= List of tallest buildings and structures in Iceland =

This is a list of the tallest buildings and structures in Iceland.

== Tallest buildings ==

| Rank | Name | Image | City | Year | Height | Floors |
|---|---|---|---|---|---|---|
| 1 | Smáratorg Tower |  | Kópavogur | 2007 | 78 m (256 ft) | 20 |
| 2 | Hallgrímskirkja |  | Reykjavík | 1986 | 74.5 m (244 ft) |  |
| 3 | Höfðatorg Tower 1 |  | Reykjavík | 2009 | 74 m (243 ft) | 19 |
| 4 | Vatnsstígur 16–18 |  | Reykjavík | 2006–2010 | 69.35 m (227.5 ft) | 19 |
| 5 | Norðurturninn |  | Kópavogur | 2016 | 60 m (200 ft) | 15 |
| 6 | Grand Hótel Reykjavík |  | Reykjavík | 2007 | 59 m (194 ft) (est) | 14 |
| 7 | House of Commerce |  | Reykjavík | 1975–1981 | 54 m (177 ft) | 14 |
| 8 | Stillholt 19–21 |  | Akranes | 2006–2007 | 45 m (148 ft) |  |
| 9 | Harpa Concert Hall |  | Reykjavík | 2011 | 43 m (141 ft) | 4 |

== Tallest nonbuilding structures ==
An incomplete list of the tallest nonbuilding structures in Iceland.
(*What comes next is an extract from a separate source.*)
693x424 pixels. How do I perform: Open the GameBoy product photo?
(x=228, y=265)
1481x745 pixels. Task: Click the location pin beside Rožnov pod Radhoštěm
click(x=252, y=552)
| Rank | Name | Image | City | Year | Structure type | Height | Notes |
|---|---|---|---|---|---|---|---|
| 1 | Hellissandur longwave radio mast |  | Hellissandur | 1963 | Guyed mast | 412 m (1,352 ft) | Insulated against ground; used until 1994 for LORAN-C, then for RÚV longwave broadcasting until 2024; tallest structure in Western Europe |
| 2 | NRTF Grindavík (mast 1) |  | Grindavík | 1993 |  | 304.8 m (1,000 ft) | Used for military LF transmission |
| 3 | Kárahnjúkar Dam |  | Kárahnjúkar | 2006 | Dam | 198 m (650 ft) |  |
| 4 | NRTF Grindavík (mast 2) |  | Grindavík | 1983 | Guyed mast | 182.88 m (600.0 ft) | Used for military LF transmission |
| 5 | Jórvík Fjarskiptastöð |  | Selfoss | 1997 | Lattice mast | 52 m (171 ft) | Television (DVB), FM radio and cellular. |
| 6 | Úlfarsfell TV, radio and telecom tower |  | Mosfellsbær | 2020 | Lattice mast | 50 m (160 ft) | Main transmitter site for the Reykjavík area for television (DVB), FM radio and cellular. Replaced Vatnsendi site. Constructed jointly by RÚV and Vodafone. 345 m (1,132 ft) above sea level. |
| 7 | Telecom tower, Hvolsvöllur |  | Hvolsvöllur | 1976 | Lattice mast | 45 m (148 ft) | Originally erected in 1967 at Hraunhóll, Vík. Moved to current location for Iceland Telecom's microwave transmission network in 1976. |
| 8 | Telecom tower, Selfoss |  | Selfoss | 1966 | Monopole mast | 40 m (130 ft) | Originally constructed for Iceland Telecom's microwave transmission network. |

===Demolished===
This section lists nonbuilding structures in Iceland at least 70 m in height that have since been demolished.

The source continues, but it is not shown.